Dataset records:
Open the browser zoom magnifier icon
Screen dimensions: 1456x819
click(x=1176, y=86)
* * *
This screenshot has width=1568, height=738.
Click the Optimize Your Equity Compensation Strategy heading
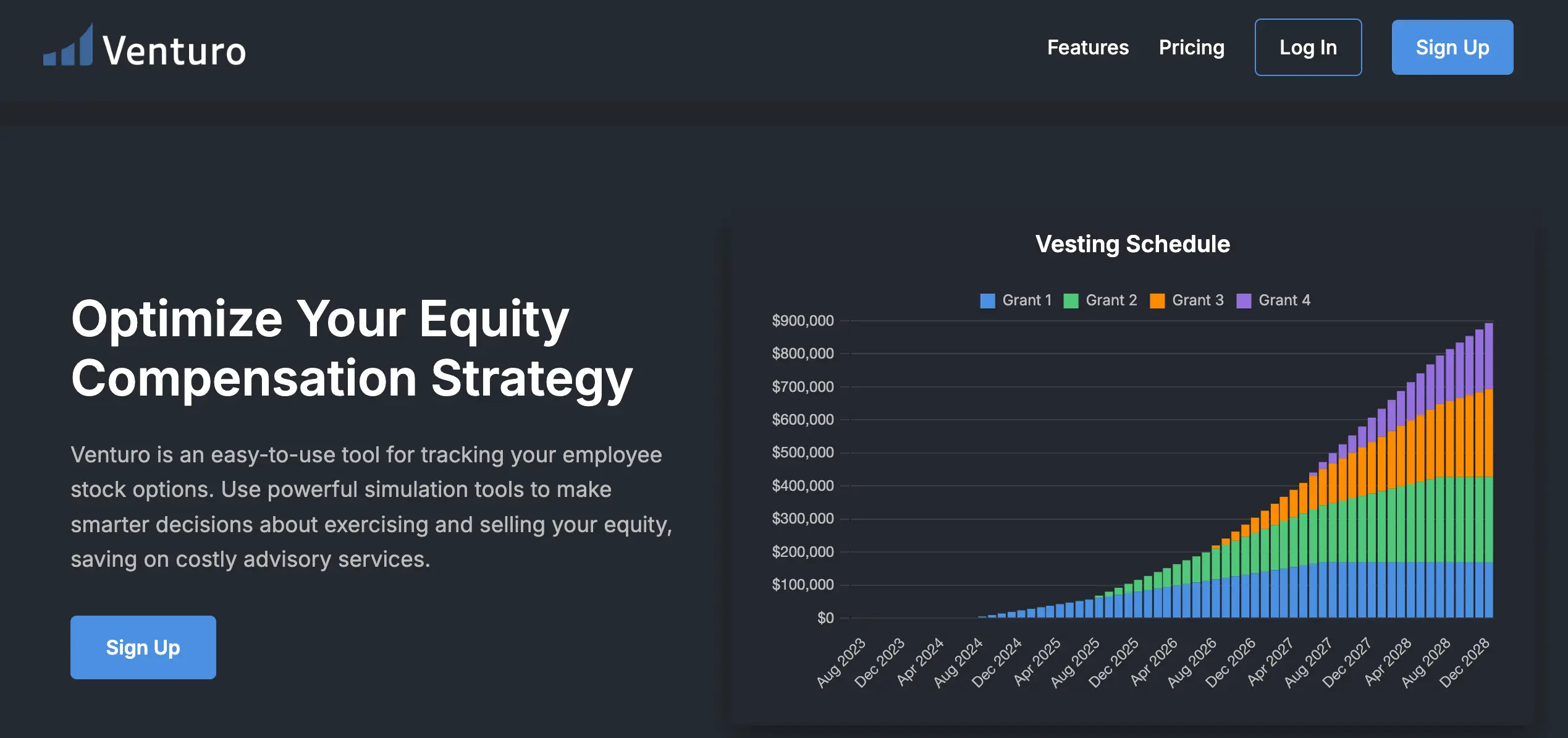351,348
---
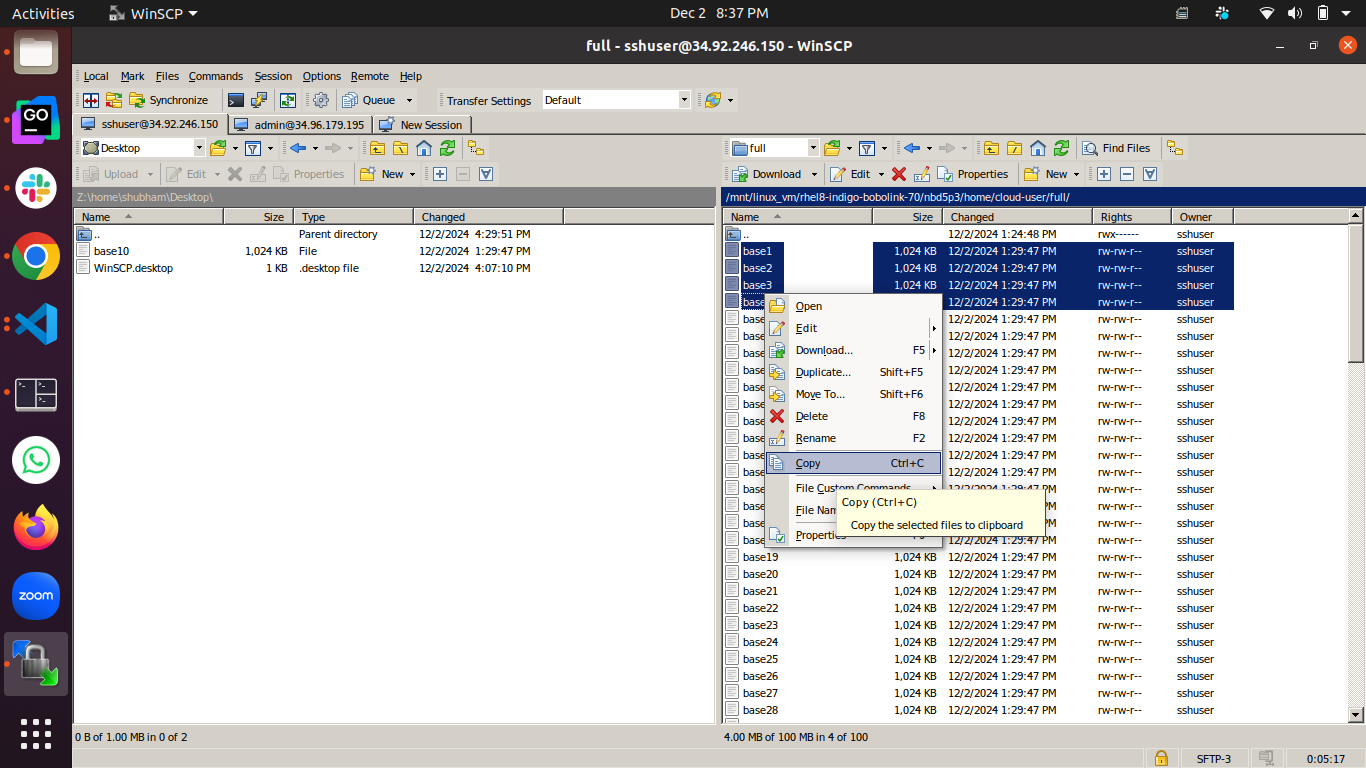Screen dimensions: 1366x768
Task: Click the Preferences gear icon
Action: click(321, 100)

Directive: Copy out the rows between the one holding "Open the browser zoom magnifier icon" and the one holding "click(x=1176, y=86)", inclusive, character for character.

Response to the task:
Open the browser zoom magnifier icon
Screen dimensions: 1456x819
click(x=1176, y=86)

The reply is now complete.